# [Task description]
In the entries that follow, the line with "The image size is (990, 481)." opens the range and the line with "Task: Open the New" closes it; repeat that range exactly, both lines included.

# [Dataset records]
-*-

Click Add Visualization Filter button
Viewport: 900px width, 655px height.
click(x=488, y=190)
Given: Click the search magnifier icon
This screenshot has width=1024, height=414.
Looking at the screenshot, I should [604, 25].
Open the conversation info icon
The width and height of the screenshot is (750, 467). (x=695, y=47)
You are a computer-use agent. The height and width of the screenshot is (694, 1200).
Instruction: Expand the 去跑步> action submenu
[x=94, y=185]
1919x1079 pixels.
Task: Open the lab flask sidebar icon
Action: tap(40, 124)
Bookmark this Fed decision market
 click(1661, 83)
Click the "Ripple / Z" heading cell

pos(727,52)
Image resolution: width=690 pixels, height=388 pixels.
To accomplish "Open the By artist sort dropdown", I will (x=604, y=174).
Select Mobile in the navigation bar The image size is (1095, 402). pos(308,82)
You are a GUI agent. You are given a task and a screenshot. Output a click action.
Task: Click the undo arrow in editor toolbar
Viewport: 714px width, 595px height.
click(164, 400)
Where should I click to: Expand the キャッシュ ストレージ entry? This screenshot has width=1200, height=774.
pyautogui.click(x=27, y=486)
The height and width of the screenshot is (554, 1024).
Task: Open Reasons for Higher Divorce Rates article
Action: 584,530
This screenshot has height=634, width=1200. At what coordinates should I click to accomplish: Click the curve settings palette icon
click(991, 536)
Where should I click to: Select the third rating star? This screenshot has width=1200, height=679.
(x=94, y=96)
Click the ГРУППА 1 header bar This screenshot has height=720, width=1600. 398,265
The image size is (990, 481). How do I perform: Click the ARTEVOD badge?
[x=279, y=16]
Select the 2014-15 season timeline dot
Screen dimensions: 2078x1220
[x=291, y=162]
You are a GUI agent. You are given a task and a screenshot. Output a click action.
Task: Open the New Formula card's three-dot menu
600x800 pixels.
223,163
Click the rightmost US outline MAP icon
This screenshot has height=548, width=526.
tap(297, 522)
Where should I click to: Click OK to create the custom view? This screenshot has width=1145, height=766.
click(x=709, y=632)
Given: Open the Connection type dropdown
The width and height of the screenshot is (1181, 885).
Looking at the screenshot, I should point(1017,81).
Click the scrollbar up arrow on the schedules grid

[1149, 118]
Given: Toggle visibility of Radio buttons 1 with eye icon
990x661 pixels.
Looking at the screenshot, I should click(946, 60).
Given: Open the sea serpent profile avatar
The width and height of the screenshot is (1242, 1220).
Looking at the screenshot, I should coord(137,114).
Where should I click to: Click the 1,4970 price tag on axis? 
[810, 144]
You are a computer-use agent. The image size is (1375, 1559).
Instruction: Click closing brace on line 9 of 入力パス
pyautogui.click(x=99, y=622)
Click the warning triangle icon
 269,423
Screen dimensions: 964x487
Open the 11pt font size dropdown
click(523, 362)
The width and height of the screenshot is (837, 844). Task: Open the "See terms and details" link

-*-

# [Response]
The image size is (990, 481). How do I perform: Click the ARTEVOD badge?
[x=279, y=16]
Select the 2014-15 season timeline dot
Screen dimensions: 2078x1220
[x=291, y=162]
You are a GUI agent. You are given a task and a screenshot. Output a click action.
Task: Open the New Formula card's three-dot menu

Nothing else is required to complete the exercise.